De staatssecretaris van Financiën heeft een besluit over de toepassing van de startersvrijstelling en het 2%-tarief in de overdrachtsbelasting geactualiseerd. Het besluit bevat twee nieuwe goedkeuringen.
De eerste goedkeuring betreft de situatie waarin van een woning eerst de economische eigendom wordt verkregen en later de juridische eigendom. Onder voorwaarden geldt dan de startersvrijstelling of het 2%-tarief. Voor de goedkeuring gelden de volgende voorwaarden.
- De verkrijging van de economische eigendom door de koper vindt plaats gelijktijdig met of na het sluiten van de overeenkomst tot juridische eigendomsoverdracht.
- Er bestaat een directe samenhang tussen de juridische en de economische eigendomsverkrijging door en van dezelfde persoon of personen.
- Van beide eigendomsverkrijgingen wordt afzonderlijk aangifte gedaan.
- Aan alle overige wettelijke vereisten voor toepassing van het verlaagde tarief of de startersvrijstelling is voldaan.
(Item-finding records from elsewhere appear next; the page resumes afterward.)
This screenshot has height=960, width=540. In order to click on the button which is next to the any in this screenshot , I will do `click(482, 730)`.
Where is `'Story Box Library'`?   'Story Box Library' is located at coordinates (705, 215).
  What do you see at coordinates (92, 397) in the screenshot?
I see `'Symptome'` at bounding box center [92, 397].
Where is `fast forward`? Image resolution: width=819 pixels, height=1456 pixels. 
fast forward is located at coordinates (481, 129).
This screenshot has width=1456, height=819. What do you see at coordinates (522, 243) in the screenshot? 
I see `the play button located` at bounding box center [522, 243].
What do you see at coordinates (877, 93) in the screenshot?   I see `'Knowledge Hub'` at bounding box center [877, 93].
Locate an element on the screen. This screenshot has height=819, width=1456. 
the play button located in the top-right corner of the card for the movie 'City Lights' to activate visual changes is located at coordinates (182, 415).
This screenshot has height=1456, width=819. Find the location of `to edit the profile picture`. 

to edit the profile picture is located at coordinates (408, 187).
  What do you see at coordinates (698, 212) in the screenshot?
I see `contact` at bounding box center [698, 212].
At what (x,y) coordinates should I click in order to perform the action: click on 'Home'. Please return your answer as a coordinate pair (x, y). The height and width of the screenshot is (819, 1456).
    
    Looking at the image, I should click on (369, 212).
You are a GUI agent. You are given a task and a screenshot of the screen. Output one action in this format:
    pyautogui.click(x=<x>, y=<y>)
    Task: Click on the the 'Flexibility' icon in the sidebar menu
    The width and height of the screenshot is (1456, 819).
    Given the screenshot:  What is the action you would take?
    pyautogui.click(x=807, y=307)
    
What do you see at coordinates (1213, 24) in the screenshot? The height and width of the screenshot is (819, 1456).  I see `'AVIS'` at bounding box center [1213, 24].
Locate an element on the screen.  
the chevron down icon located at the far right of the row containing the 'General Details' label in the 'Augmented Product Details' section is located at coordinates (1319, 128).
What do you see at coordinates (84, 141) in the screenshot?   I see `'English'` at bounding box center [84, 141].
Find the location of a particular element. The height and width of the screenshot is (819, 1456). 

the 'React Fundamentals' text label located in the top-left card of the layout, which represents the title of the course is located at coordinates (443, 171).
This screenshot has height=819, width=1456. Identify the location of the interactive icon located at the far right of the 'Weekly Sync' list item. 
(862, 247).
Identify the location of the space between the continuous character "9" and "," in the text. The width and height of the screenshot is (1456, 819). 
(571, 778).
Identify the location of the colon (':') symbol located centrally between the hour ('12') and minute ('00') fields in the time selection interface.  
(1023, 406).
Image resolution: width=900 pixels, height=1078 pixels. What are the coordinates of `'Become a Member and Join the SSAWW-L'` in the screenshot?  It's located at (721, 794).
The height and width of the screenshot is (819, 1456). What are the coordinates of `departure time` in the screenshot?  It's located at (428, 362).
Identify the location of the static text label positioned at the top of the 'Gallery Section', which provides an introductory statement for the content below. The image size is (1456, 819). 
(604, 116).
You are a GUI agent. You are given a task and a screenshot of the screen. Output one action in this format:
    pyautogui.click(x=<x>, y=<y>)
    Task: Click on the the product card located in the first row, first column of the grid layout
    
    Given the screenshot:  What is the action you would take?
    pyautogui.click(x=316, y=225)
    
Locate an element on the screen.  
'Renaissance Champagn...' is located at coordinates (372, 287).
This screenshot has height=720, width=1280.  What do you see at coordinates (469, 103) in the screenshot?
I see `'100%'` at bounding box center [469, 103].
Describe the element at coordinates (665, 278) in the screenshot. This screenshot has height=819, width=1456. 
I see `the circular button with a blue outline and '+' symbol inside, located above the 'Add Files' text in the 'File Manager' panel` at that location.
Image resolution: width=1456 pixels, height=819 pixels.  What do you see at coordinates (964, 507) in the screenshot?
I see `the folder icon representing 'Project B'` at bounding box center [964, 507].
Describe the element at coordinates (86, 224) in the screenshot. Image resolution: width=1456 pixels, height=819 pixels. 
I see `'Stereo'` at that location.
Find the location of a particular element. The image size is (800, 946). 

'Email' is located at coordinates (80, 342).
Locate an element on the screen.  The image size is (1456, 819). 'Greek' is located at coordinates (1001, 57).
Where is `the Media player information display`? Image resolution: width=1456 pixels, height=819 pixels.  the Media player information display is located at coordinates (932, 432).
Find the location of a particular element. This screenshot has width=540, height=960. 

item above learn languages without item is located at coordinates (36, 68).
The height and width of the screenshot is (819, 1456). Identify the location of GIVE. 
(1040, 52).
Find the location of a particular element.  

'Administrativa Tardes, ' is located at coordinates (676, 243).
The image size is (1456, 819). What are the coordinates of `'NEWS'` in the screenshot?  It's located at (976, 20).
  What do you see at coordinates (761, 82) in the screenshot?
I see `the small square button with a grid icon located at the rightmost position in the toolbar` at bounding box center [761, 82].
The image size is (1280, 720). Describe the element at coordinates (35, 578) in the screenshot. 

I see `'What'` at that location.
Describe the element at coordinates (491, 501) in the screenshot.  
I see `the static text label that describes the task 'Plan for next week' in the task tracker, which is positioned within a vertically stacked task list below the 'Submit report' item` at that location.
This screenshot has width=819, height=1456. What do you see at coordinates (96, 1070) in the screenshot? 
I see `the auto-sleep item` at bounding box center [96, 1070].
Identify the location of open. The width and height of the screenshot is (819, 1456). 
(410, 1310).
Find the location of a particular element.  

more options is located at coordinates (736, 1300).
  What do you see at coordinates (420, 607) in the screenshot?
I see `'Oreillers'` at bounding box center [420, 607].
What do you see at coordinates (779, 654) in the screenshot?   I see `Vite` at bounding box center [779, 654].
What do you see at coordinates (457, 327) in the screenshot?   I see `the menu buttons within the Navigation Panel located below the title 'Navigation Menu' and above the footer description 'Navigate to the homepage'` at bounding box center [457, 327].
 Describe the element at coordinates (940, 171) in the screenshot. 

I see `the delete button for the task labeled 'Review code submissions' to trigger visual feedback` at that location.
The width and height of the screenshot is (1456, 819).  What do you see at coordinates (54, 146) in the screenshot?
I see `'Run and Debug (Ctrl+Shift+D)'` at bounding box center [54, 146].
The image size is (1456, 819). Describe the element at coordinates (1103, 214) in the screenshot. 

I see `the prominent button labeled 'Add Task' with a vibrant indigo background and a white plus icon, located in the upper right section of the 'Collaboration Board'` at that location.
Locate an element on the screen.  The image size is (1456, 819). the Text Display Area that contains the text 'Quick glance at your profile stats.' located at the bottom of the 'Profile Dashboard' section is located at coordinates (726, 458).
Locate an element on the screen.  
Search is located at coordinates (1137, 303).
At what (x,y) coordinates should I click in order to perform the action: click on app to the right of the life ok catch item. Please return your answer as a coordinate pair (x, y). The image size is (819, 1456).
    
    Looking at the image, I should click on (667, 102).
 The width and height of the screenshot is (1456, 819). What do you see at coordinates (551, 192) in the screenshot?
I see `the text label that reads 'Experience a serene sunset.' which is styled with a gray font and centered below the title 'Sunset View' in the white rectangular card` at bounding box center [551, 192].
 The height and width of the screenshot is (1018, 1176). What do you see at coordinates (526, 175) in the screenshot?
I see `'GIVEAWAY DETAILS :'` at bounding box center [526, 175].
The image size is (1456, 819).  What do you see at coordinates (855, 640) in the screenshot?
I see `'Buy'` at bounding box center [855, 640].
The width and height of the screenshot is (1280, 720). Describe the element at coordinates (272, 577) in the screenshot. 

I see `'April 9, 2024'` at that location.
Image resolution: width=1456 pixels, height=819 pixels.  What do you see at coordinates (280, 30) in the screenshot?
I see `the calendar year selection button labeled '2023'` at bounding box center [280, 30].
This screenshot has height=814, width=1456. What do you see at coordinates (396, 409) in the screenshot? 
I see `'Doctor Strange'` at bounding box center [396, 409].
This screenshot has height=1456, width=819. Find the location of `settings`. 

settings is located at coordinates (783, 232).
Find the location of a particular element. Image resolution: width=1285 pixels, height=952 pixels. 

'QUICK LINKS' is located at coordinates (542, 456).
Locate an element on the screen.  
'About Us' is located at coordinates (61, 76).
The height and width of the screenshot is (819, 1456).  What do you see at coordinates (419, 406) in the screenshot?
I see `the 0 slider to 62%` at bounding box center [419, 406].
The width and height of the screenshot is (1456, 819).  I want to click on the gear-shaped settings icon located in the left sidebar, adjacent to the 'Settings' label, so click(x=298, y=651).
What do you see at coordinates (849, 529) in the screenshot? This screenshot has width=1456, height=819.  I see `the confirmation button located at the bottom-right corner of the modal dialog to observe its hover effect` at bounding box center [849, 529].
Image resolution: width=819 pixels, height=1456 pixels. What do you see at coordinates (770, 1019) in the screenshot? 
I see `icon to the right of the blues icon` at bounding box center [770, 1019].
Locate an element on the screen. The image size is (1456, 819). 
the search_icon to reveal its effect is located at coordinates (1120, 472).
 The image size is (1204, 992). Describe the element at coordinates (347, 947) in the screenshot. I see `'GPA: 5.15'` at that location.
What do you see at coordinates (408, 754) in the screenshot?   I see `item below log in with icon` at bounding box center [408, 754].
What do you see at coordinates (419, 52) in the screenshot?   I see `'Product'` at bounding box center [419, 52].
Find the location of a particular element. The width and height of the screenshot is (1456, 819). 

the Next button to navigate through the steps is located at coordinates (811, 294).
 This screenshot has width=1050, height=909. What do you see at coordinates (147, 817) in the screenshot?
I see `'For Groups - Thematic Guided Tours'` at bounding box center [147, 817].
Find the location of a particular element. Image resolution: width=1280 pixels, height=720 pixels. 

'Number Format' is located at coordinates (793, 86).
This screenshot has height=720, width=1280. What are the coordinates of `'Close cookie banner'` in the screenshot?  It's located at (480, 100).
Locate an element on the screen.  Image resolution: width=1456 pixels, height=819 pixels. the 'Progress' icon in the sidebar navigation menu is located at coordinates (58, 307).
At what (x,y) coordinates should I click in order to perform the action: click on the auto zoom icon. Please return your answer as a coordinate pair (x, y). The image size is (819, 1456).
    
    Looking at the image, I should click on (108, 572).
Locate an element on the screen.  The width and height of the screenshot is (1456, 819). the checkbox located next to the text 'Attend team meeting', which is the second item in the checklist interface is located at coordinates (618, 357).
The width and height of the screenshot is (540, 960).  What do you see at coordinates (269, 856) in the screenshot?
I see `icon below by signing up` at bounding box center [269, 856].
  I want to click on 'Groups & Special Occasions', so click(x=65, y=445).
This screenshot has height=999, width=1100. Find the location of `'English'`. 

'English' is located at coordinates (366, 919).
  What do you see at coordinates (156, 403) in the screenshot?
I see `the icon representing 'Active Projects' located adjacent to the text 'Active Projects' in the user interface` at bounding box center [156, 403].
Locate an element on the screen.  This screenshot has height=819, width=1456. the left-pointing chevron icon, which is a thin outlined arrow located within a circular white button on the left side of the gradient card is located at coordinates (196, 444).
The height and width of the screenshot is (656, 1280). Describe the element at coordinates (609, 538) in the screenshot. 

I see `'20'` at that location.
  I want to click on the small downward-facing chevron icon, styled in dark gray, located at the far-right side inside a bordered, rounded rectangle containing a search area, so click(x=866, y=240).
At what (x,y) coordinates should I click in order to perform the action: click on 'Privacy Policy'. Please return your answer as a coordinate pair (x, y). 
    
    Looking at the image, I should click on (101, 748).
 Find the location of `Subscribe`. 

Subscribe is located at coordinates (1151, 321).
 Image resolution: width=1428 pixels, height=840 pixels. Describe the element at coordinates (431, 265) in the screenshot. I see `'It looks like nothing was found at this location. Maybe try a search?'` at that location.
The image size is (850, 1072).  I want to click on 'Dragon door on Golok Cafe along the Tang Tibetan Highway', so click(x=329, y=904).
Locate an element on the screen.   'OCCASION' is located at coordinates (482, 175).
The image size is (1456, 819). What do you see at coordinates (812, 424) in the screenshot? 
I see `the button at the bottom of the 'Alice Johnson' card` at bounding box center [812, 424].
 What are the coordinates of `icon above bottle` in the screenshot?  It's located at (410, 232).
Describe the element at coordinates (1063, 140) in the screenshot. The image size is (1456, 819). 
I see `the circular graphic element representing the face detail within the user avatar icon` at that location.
De tweede goedkeuring betreft de situatie waarin twee echtgenoten of samenwoners samen een woning verkrijgen, terwijl een van hen door verblijf in een verpleeghuis niet in de woning kan gaan wonen. Het 2%-tarief is dan onder voorwaarden toch van toepassing op de verkrijging van de gehele woning. Voor deze goedkeuring gelden de volgende voorwaarden.
- De verkrijger die niet in de woning gaat wonen heeft op het moment van de verkrijging recht op blijvende zorg als bedoeld in de Regeling langdurige zorg.
- Bij het verzoek om toepassing van de goedkeuring wordt een afschrift van het indicatiebesluit overgelegd.
- Aan alle overige wettelijke vereisten voor toepassing van het verlaagde tarief is voldaan.
Deze goedkeuringen kunnen met een beroep op de hardheidsclausule worden toegepast op verkrijgingen die hebben plaatsgevonden in de periode van 1 januari 2021 tot en met 3 maart 2023. Het gewijzigde besluit is op 4 maart 2023 in werking getreden.